By: Conner Williams Editor in Chief
“Your competition got stronger and faster today … Did you?”
That omnipresent statement was plastered in huge bold letters on the wall of my high school weight room. It served as a constant reminder that there is always someone out there who works harder than I do. I took the statement as a personal challenge to do my best to put in more effort for each workout than I did for the last one.
I like to think that I work hard in most areas of my life. I do well in school, complete work assignments with professionalism and enthusiasm, and exhaust myself in the gym.
Weightlifting has been a passion, hobby, and lifestyle of mine for a while now, and my hard work has allowed me to progress significantly over the years. And while I work hard, I am occasionally reminded that there are others out there that work way harder than me under circumstances that require extreme mental willpower.
Sometimes I use this as motivation to push myself when I see others who are differently abled than I working harder than me, but lately I have felt a little bit differently.
I feel like I owe it to those that tackle the world through a differently abled experience that I do to push my body and mind to their limits in order to achieve my maximum potential. Without attempting to sound vain, people like me –those that are temporarily abled– have it pretty good, and we owe it to those that are less physically blessed to give our best effort in all of our pursuits.
I used to train with a man that was born with dislocated hips, leaving him basically unable to use his legs for everyday functions. In high school, he was told that he would never be able to bench press 400 pounds. A little more than a decade later, he set a world record by pressing 710 pounds at a bodyweight of 259 pounds. But get this: his legs don’t touch the ground. And anyone that has ever performed the bench press before knows how crucial one’s leg drive is for a successful lift. He did not take no for an answer, and he had to approach it in a personalized way unique to him. I used to think that way – that I needed to prove myself to other people and that I had to show the world that I was capable of athletic greatness – but I think I just grew out of it.
I don’t think like that anymore. I’ve stopped worrying about other people and what they look like, and I no longer constantly compare myself to others. I now focus on myself by doing things day in and day out that help me reach my goals for me. I feel like I owe it to others that are differently abled than I. And when I say that others are not as blessed genetically as I am, I am not implying that they do not have amazing skills and qualities about them that make them extraordinary people in their own way; I am talking in a physical sense of being able to achieve fitness goals. Those that are temporarily abled physically have it easier to accomplish athletic feats than those that are differently abled, which is why I aim to give my best effort whenever I can. I still have a long way to go in order to get where I want to be, but I know that each step forward that I take is for me, and for those that are unable to do so.
And this is not to say that people who do things for others or in spite of others are wrong for using that as their motivating factor; I have simply found more happiness by focusing on myself and doing what makes me happy for me, and not for others.

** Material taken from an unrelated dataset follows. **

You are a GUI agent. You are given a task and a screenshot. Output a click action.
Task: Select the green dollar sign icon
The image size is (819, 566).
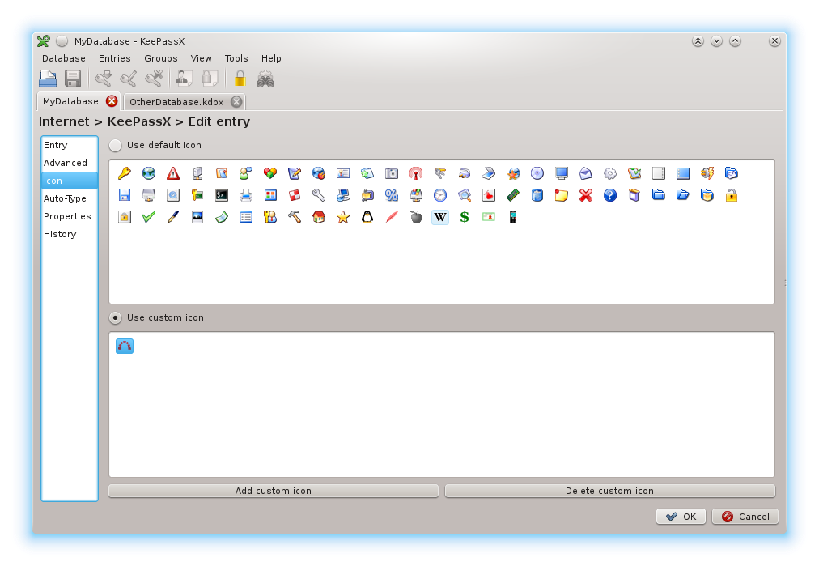[x=465, y=217]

Despite my renewed attitude of doing things for myself, there is one thing that has always stuck in my mind since the day I heard it: the conversation between Chuckie (Ben Affleck) and Will (Matt Damon) in “Good Will Hunting” towards the end of the movie.
“Oh, come on! Why is it always this, I mean, I f—-in’ owe it to myself to do this? What if I don’t want to?” Will said to Chuckie when he was told that he had something none of their others friends had. Will had a gift, a way out of poverty. He was a genius.
“[…] F— you. You don’t owe it to yourself. You owe it to me. ‘Cause tomorrow I’m gonna wake up and I’ll be fifty and I’ll still be doing this s—. And that’s all right, that’s fine. I mean, you’re sitting on a winning lottery ticket and you’re too much of a p—y to cash it in. And that’s b——t ‘cause I’d do anything to have what you got!” Chuckie exclaims to Will.
That line gets to me every time I see the movie. We all have our own inherent gifts and talents, and there are many others out there that would love to possess what someone else has. That is what I mean when I say that I owe it to other people to give it my best every day.